The thing I want folks to take away from this blog is this. Nothing in life is ever simple. There are no quick fixes. Faith is not a journey for the weak. There will always be things that make us question should we have made different decisions in our lives. The fact is that we can’t go back in time. I would have given anything to have my kids here on earth with me but God saw me needed in a way I still don’t understand but am willing to travel the roads that he lays out before me. My anger is not the only anger out there. A lot of people are hurting for various reasons and as a society we tend to forget about the people we are surrounded by.

When was the last time that those of you who have families invited someone without children to do things with you and your family? Do they even know that they are an honorary aunt or uncle? As a society, we let fear rule in too many cases. Love goes a long way in healing. God sent his Son to die for all of our sins so that we could all have new life and yet we all tend to forget this fact.

When my Dad died, my heart was shattered. I knew Dad was with my kids but I hated the fact he wasn’t with me anymore. Cancer had taken him from my mom, me, his siblings, his nieces and nephew, more cousins than I can name and people who had come to respect and rely on him greatly. For the first time in my life, I was without the rock that had balanced me and God wanted me to trust him? You’ve got to be kidding me I thought. How dare God take the one person that made sense in this crazy world! I know I’m not the only one who went through those emotions in losing someone I loved. Many people share the same sentiment. The reality is that God’s plan was not my plan. God’s timing is perfect. Well, no offense to God but i didn’t like his timing one bit and still don’t. Not long after I lost Dad, I learned why I could never have children. I did a study for two years and when the study came to an end, I chose to have a hysterectomy. It was the hardest decision I ever made. Losing the ability to have a biological child was devastating. Living without physical pain was the most liberating choice I could have made but it came with a high cost.

There’s something about exposing vulernability. The emotions can come through as raw, unbridled and electric. I’ve had a lot of reasons to be very angry with God but on the flipside I’ve also had a lot of reasons to be grateful for them. God never takes things away from us that he doesn’t provide something else to shift gears with. Trusting him isn’t always easy or fun. Knowing that God is part of the equation of life is something that can be either the best thing in the world at the time or something easily blamed.
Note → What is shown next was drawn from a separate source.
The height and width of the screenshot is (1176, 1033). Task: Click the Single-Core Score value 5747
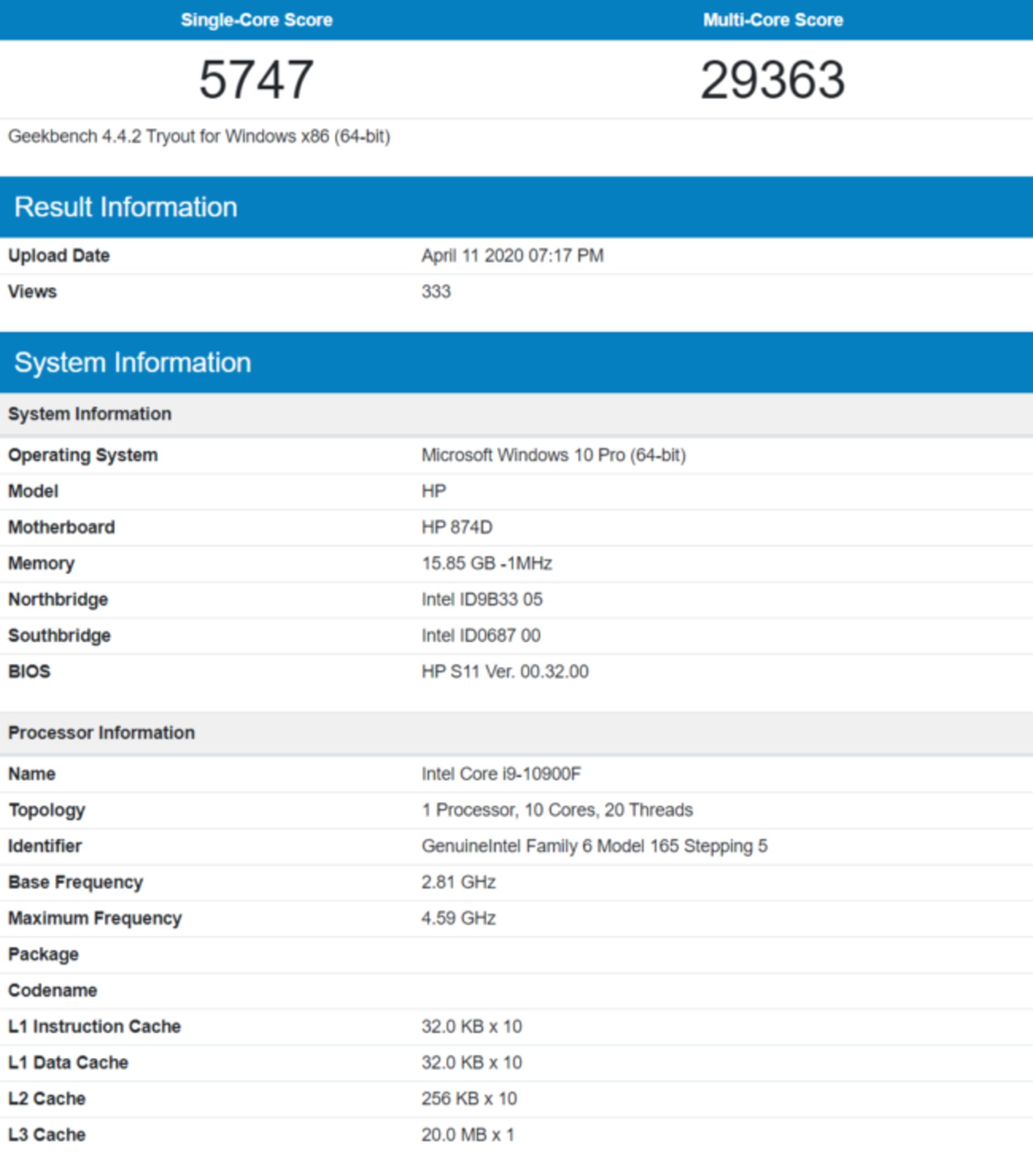pyautogui.click(x=256, y=80)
I know that I’m wrestling with a lot of emotions. I also know that God has me. I may not like the way things are but I have to believe that God never gives us more than we can handle. I know that when I finally sort through the anger and the hurt, my life will change in ways that I can’t even begin to fathom. Working through that hurt and anguish takes time.
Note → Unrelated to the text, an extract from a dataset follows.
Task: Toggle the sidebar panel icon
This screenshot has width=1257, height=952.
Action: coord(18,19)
It’s okay to question faith. It’s even understandable why we all go through a myriad of emotions. The main thing is to keep your support system in check. No one has to go through anything alone. If you are alone, then you’ve made a choice to be that way. Ask yourself is it worth alienating everyone around you? Or are you able to help someone else who is going through some of the same complexities and hardships that you’re dealing with now? Have you looked at a Bible lately? Did you crack it open to start reading? Did you find any comfort in the words? It’s normal to have a ping pong effect. It’s also normal to ask a lot of questions and start to look for answers. God is the Almighty. He knows we are all struggling.

I challenge each of you to open up a little and let someone in to tell your story. Only you know the story and only you can direct the outcome of your story. Much of how we live our life is in our attitude. Mine needs tweaking and I’ll get there. Thank you for listening and letting me vent while I deal with my own faithwalk.